--- START READING TEXT ---

Harry S. Dent has made quite a name for himself. The longtime investor is the author of the current bestseller The Great Depression Ahead, which predicts -- guess what? -- a new Great Depression right around the corner. Earlier this year, I had the opportunity to interview Dent and to attend one of his February presentations, which was sponsored by a local financial planner.

Dent is clearly a brilliant man, and he makes some very compelling arguments based on the demographics of aging baby boomers, like me. But he also illustrates an important point: Before you rely on the advice of any popular market forecaster, check up on their track record.

Dents in Dent's forecasts
In the book, Dent initially predicts the Dow will have a bounce up to somewhere between 12,000 and 13,200. This will occur between April and September of this year before the next great depression takes hold and the Dow falls to 3,800. In his presentation just a couple of weeks after our interview, Dent seemed to back off those numbers and recommended that the audience get out of stocks no later than July or August at the latest.

Now Dent is a great presenter, but my attention was often diverted to the 700 or so guests in the room. Their heads were nodding yes nearly the whole time, which seemed fascinating and a tad disturbing. I felt like I had stumbled into a religious revival rather than a financial seminar. My hunch is that the financial planner who sponsored Dent signed up new clients in droves.

It wasn't so much what Dent said that I disagreed with. It was more what he didn't say that I found fascinating:

  • During the up markets between 2004 and 2006, Dent said the Dow would rise as high as 40,000 by this year.
  • Later, he lowered that forecast and suggested the Dow would trade between 15,500 and 16,000 in 2008. It actually closed at 8,776.
  • A mutual fund known as the AIM Dent Demographic Trends Fund once had $2 billion in assets and then was merged into another now extinct mutual fund after 80 percent of the assets were gone. Dent told me that the poor performance was due to the fund not taking all of his advice.
Call me picky, but I'm thinking that being wrong to this degree and costing investors hundreds of millions, if not billions, of dollars is a relevant disclosure. (Late last year, the folks at MaxFunds handed Dent a "Mutual Fund Turkey" award for his wild predictions.)

Why is Dent so successful?
Dent is smart, charismatic, and driven. While those are ingredients for success, the secret for his success lies in the heart of the investor. People hate uncertainty and want to believe that they are in control. Harry Dent delivers exactly what people want -- something to satisfy our emotions. In good times, he predicts more good times. In bad times, he predicts it will only get worse and tells us what to do.

The desire to be in control blinds investors. So much so that most won't even do a basic Google search to see what kind of track record their flavor-of-the-month market guru actually has. Instead, investors rush in to take his advice, in that predictably irrational way.

My advice
Rational investing is simple but not so easy. Investors must first accept that they don't actually know that much about the future. Investing as if you know the Dow is going to go to 40,000 or 3,800 is one good way to assure your nest egg will never grow by much. When it comes to investing, it's what you know you don't know that counts.

--- END READING TEXT ---

Rewrite everything in the article on Harry Dent's market forecasts from "It wasn't so" down to "of his advice.", replacing "mutual fund" with "investment fund" each time it appears.

--- START SOURCE DATA ---

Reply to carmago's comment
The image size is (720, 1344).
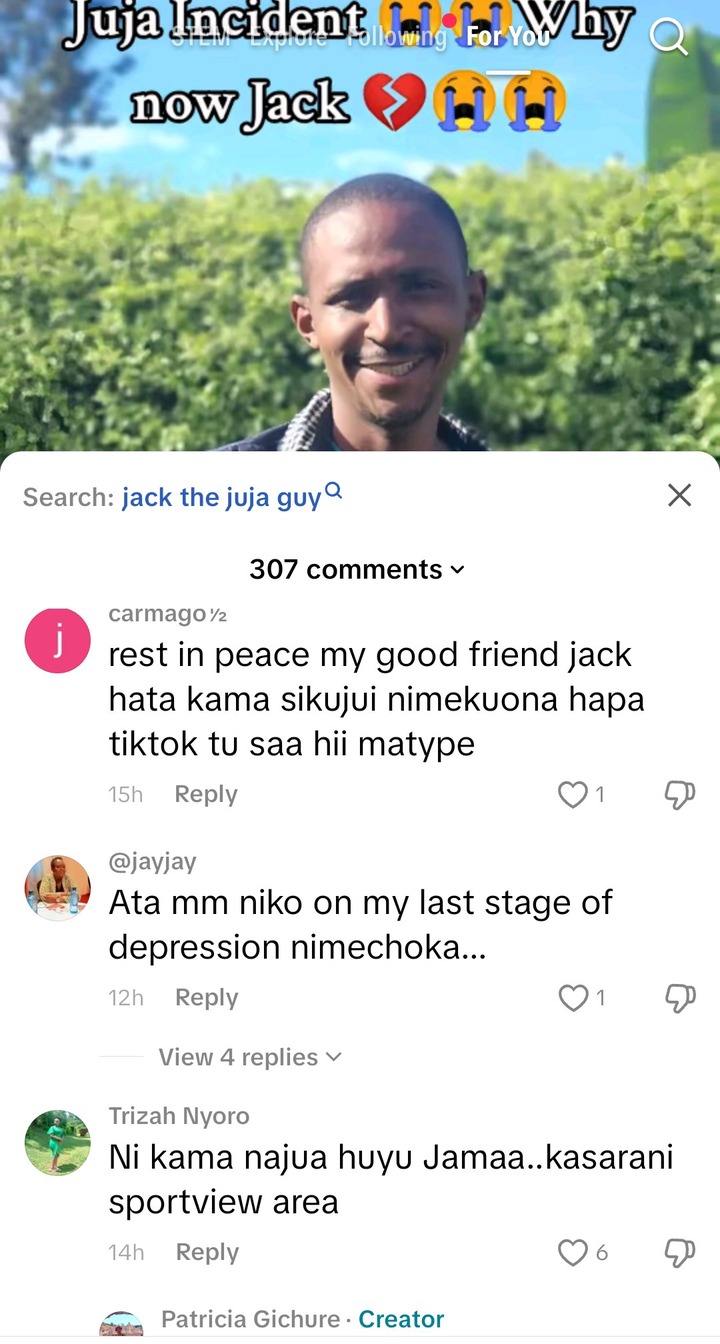(206, 794)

--- END SOURCE DATA ---

=== COMPLETED TASK ===
It wasn't so much what Dent said that I disagreed with. It was more what he didn't say that I found fascinating:

  • During the up markets between 2004 and 2006, Dent said the Dow would rise as high as 40,000 by this year.
  • Later, he lowered that forecast and suggested the Dow would trade between 15,500 and 16,000 in 2008. It actually closed at 8,776.
  • A investment fund known as the AIM Dent Demographic Trends Fund once had $2 billion in assets and then was merged into another now extinct investment fund after 80 percent of the assets were gone. Dent told me that the poor performance was due to the fund not taking all of his advice.